Energy & Environment

Bipartisan senators fight ‘political considerations’ in EPA’s new FOIA rule

A bipartisan group of senators is pushing back against the new public records policy at the Environmental Protection Agency (EPA), saying it may violate the law by giving political appointees the power to hold back requested information.

“The rule purports to make numerous changes to the EPA’s FOIA process that appear to run contrary to the letter and spirit of FOIA, thus undermining the American people’s right to access information from the EPA,” the senators wrote in a letter to EPA Administrator Andrew Wheeler, referring to the Freedom of Information Act (FOIA).

The new EPA policy, first first reported by The Hill, was announced late last month without any opportunity for public feedback.{mosads}

Sens. Patrick Leahy (D-Vt.), Chuck Grassley (R-Iowa), Dianne Feinstein (D-Calif.) and John Cornyn (R-Texas) are asking the EPA to reconsider the policy and — at a bare minimum — give the public a chance to comment on it, rejecting the agency’s assertion that such a process is unnecessary. 

“It is difficult to understand, however, how a rule that limits where requests may be made and appears to affirm political appointees’ authority to redact information in ways that may violate binding precedent is ‘insignificant’ or ‘inconsequential,’” they said, pointing to the two exceptions under law for avoiding public comment on a new rule.

Grassley and others have raised the possibility of a legislative response to the FOIA rule, decrying what they call a culture of secrecy coming from the federal government.

Lawmakers and media outlets have been vocal in their concerns about the rule, saying it would limit access to information by giving political appointees more power to determine whether documents are “responsive” to a requester’s query.

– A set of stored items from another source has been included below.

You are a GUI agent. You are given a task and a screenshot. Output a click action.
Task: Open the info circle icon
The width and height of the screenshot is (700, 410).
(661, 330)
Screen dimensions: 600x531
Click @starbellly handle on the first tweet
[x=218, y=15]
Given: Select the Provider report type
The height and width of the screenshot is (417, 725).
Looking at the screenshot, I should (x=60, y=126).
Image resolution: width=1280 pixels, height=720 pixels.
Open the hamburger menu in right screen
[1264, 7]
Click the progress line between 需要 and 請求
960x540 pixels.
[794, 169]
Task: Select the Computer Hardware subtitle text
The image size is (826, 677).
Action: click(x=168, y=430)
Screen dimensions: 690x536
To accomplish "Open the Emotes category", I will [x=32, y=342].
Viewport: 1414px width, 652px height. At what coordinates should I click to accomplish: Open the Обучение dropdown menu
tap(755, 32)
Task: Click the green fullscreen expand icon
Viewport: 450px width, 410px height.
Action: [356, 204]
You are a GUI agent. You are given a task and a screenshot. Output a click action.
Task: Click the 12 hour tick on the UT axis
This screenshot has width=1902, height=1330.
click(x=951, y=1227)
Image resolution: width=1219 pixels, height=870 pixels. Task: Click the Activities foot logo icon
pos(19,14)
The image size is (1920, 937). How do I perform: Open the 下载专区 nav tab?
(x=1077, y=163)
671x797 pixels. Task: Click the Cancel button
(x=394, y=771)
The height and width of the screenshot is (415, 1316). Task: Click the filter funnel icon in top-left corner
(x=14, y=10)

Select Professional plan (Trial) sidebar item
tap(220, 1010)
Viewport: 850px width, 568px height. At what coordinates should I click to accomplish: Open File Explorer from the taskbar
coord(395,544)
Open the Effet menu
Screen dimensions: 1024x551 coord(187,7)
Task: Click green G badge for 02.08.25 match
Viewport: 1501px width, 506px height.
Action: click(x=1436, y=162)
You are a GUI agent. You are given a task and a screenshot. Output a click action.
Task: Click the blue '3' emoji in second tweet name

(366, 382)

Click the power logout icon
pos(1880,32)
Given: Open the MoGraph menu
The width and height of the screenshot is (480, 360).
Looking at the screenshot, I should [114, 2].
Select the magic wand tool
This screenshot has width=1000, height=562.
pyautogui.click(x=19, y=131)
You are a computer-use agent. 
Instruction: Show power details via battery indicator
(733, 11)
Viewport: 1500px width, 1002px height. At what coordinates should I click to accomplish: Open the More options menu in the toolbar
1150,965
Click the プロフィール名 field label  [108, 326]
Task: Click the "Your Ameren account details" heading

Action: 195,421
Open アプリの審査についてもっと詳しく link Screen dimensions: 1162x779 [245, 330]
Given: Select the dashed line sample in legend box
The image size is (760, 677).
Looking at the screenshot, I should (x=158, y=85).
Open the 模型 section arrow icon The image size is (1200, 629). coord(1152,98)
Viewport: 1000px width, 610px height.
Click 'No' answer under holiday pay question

EPA spokesman Michael Abboud said the agency “has no plans to withdraw the finalized rule” in a Monday statement to The Hill.

“As we have said this rule will enhance transparency and efficiency of responses to FOIA requests. Allegations made that the rule is changing the political appointees role in FOIA are false and irresponsible,” Abboud said.

The senators said the rule would give political appointees, including the administrator, the power to issue final determinations whether to release or withhold documents in response to FOIA requests.

“Expressly affirming appointees’ authority to issue final determinations may embolden future senior officials and increase the chances — under any administration — that final FOIA determinations are unnecessarily delayed or driven by political considerations rather than the law,” they wrote.

They were also concerned by an aspect of the rule that would allow political appointees to hold back portions of records, something they say does not fit under the current exemptions allowed by law and also violates a recent court decision that requires turning over a full record once it has been deemed responsive.

“You could have a situation where there is a pile of documents that the FOIA officer thinks is responsive and have a political appointee overrule them and say, ‘I don’t think those documents are responsive because that’s not exactly what that person was looking for,’” Matt Topic, government transparency and First Amendment lawyer at Loevy & Loevy, a Chicago-based firm that specializes in civil rights, previously told The Hill. “There’s a lot of opportunity to screw around with that.”

Earlier this month, the Society for Environmental Journalists along the Reporters Committee for Freedom of the Press and 37 other news media organizations sent a letter to the EPA asking it to suspend the implementation of the FOIA rule in order to allow a public comment period.

Environmental groups have also pushed back against the rule.

“Any politicization of FOIA undermines its core functions of enabling the public to inform itself on what its government is up to, and to hold officials accountable for those actions,” the groups wrote in the letter, saying they were “concerned that this new rule will unduly impair the public’s right and ability to apprise itself of important agency actions.”